Dalam rangka terjaminnya hak asasi tersangka/terdakwa, maka UU telah mengakomodasinya dengan adanya Pasal 54 KUHAP. Namun, dalam praktik hak tersangka/terdakwa untuk didampingi penasihat hukum justru dianulir Pasal 115 Ayat 1 KUHAP.
Lamanya Pemeriksaan
Keikutsertaan penasihat hukum dalam pemeriksaan terhadap tersangka dibatasi kata ‘’dapat’’ sehingga penyidik tidak wajib memperbolehkan penasihat hukum untuk mengikuti jalannya pemeriksaan. Hak tersangka/terdakwa yang dijamin Pasal 54 menjadi hambar dan kabur. Mencermati ketentuan Pasal 54 dan Pasal 115 tersebut terlihatnya adanya ketidaksinkronan (tumpang tindih) ketentuan Pasal 54 dengan Pasal 115. Bahwasanya, sifat pendampingan penasihat hukum hanya bersifat fakultatif (kualitasnya baru bersifat hak mendapatkan dan didampingi, bukan bersifat wajib mendapat bantuan hukum) dan pasif (hanya melihat dan mendengar sehingga bisa dikatakan penasihat hukum hanya berkedudukan sebagai penonton/pendengar saja (within sight and within hearing).

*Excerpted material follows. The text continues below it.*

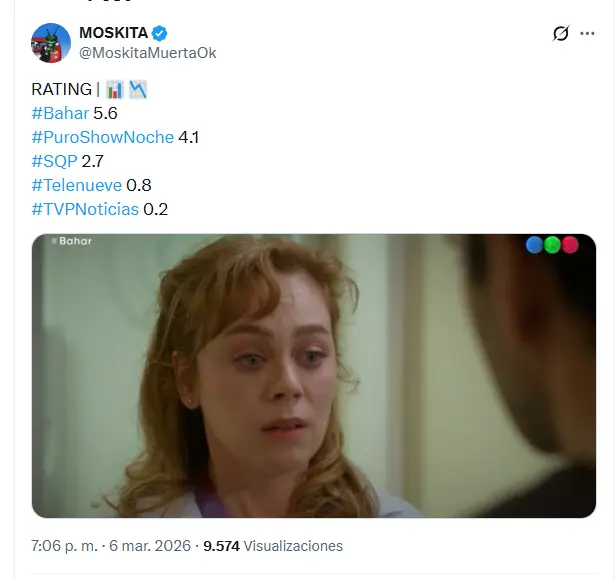Open the @MoskitaMuertaOk handle link

[148, 53]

Ketika dalam proses penyidikan, saksi seharusnya berhak untuk mendapatkan pendampingan oleh penasihat hukum. Ketentuan ini dalam KUHAP tidak diatur sama sekali sehingga di antara para penegak hukum terjadi pro-kontra. Inilah yang merupakan salah satu alasan agar KUHAP urgen direvisi.
Dengan demikian, dapat ditegaskan bahwa tumpang tindih Pasal 54 dan 115 KUHAP ini menyebabkan berkurangnya akses setiap warga negara untuk mendapatkan keadilan, ketika tersangka/terdakwa tidak didampingi penasihat hukum. Di samping itu, posisi penasihat hukum hanya melihat dan mendengar jalannya pemeriksaan merupakan perlakuan diskriminatif terhadap penasihat hukum sebagai aparatur penegak hukum.
Pemeriksaan tersangka dan/atau terdakwa yang memakan waktu berjam-jam bahkan sampai belasan jam secara maraton hingga dini hari adalah salah bentuk pelanggaran HAM yang justru bertolak belakang dengan semangat KUHAP. Anggodo Wijodjo, Senin, 27 Desember 2010 diperiksa selama 7 jam oleh KPK sebagai saksi terkait kasus Ari Muladi, kemudian Refly Harun (Ketua Tim Investigasi Mahkamah Konstitusi) diperiksa selama 9 jam oleh KPK.
Pemeriksaan tersangka/saksi dalam waktu yang begitu lama akan menghambat tewujudnya keadilan dalam penegakan hukum. Dalam kondisi lelah, maka sulit bagi tersangka/saksi untuk memberikan keterangan yang runtut dan akurat berdasarkan apa yang dilihat dan dirasakannya sendiri. Dikhawatirkan tersangka/terdakwa memberikan keterangan yang tumpang tindih, apalagi kalau penyidik melakukan intimidasi terhadap tersangka/terdakwa. Eksesnya, tersangka/terdakwa dalam persidangan mencabut berita acara pemeriksaan (BAP).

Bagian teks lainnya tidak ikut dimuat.